On the mission of (In)Coherence
Heteronyms, alter egos, avatars and self-experience
Tin House’s between the covers, a book podcast hosted by David Naimon, is widely considered one of the most notable book podcasts for writers and readers. In this episode, writing teacher James Hannaham talked about his inspiration and writing process for his latest “most unclassifiable” book. Imposter Pilot. Listen on the Tin House website.
“I think there’s something about hoaxing and pranking that’s kind of what artists do most of the time. The things that I gravitate towards anyway, in terms of art, are usually an intervention in conventional thinking on some level that surprises you and changes the terms that you had already accepted.

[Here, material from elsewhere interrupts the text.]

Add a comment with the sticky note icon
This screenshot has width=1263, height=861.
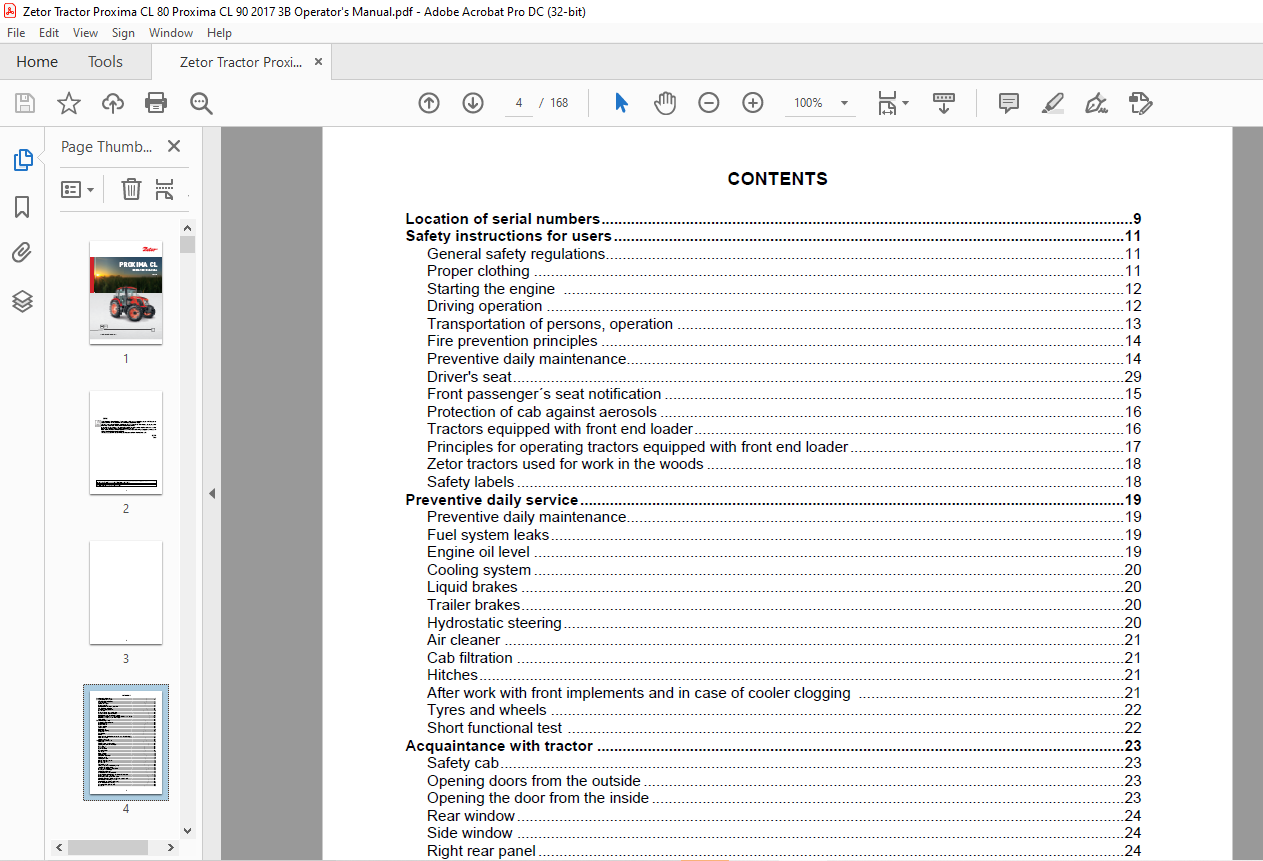[1009, 103]
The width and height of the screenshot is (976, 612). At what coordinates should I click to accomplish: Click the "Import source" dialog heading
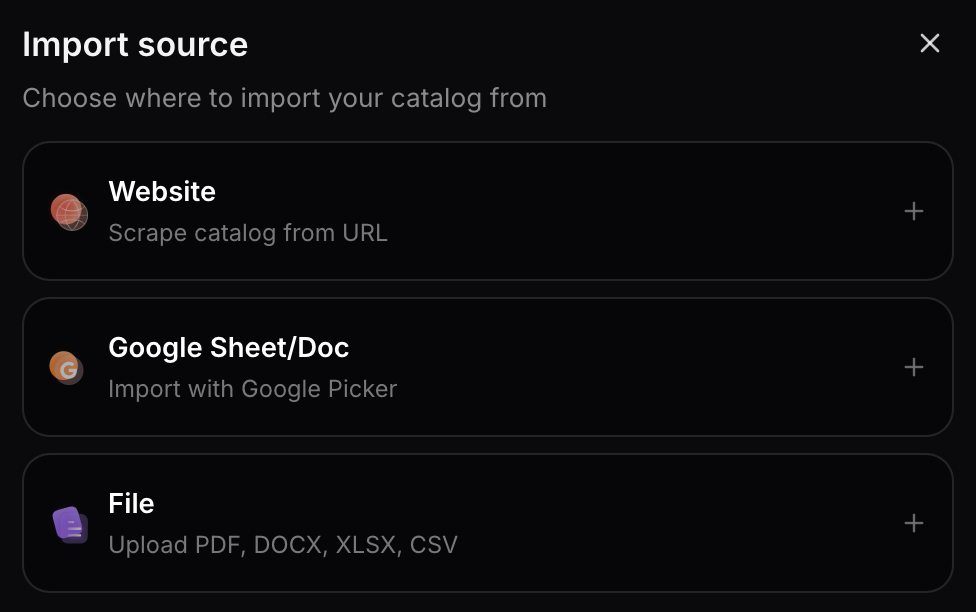click(135, 44)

James Hannaham, Between the Covers
The company of art and design
The business of art and designA podcast from the Department of Art and Design at Missouri State University features conversations with artists and designers who discuss different aspects of developing a career in the arts. Foundation faculty member Sizhu Li talked about his kinetic installation, Moonand her artistic journey as an emerging Chinese-born multidisciplinary artist in New York City. Listen on Spotify.
“Your interests and your daily life are kind of connected, so when you’re doing tons of experiments, there’s definitely a way they get involved with each other. If you can’t find it, I think it means that your experiences are not enough.You have to do more.
Sizhu Li, the business of art and design
The ugly history of fast fashion
Writing Department faculty member Sofi Thanhauser spoke about her acclaimed new book, Worn: a popular history of clothingand the labor practices and environmental impact of the fashion industry with Krys Boyd, host of North Texas Public Radio Station’s national radio show KERA, Think. Listen on the Think Kera website.
“I think the same kind of logic is at work encouraging people to buy a new TV every couple of years, but with clothes it’s possible, I think, to take advantage of much deeper insecurities or of promises of romance or power or self-renovation that if you buy this, your identity will change in an “X” way.
Sofi Thanhauser, Think
Fighting for equality in fashion and beyond
black fashion history is a podcast hosted by Taniqua Russ that celebrates the lives, work, and industry experiences of Black designers, educators, curators, costume designers, stylists, and other fashion professionals. In this episode, she interviews fashion design professor Adrienne Jones, who designed and co-curated the landmark 2014 exhibition Black dress and was the first black woman to earn full-time tenured professorship at Pratt. Listen on the black fashion history site.
“The biggest thing we kept hearing [about Black Dress] was, ‘I didn’t know. I didn’t know these people existed. It was then that I realized that the importance of continuing my godmother’s work was not just for me personally, but was so much greater than I could have imagined.
Adrienne Jones, history of black fashion
Architecture and climate education
In this episode of the Royal Architectural Institute of Canada RAIC Podcast on ArchitectureDean of the Pratt School of Architecture, Harriet Harriss, speaks with Bianca Dahlman, RAIC Architecture Congress Steering Committee Member and Moderator, about the publication Architects After Architecture and the program of studies the climate crisis at Pratt. Listen on PodBean.
“Education is not only a reflection of practice; he is the director of the practice. If we want to see a future in which real change occurs in how we design and build and what we build from in the future, we need to equip our students with climate knowledge and knowledge.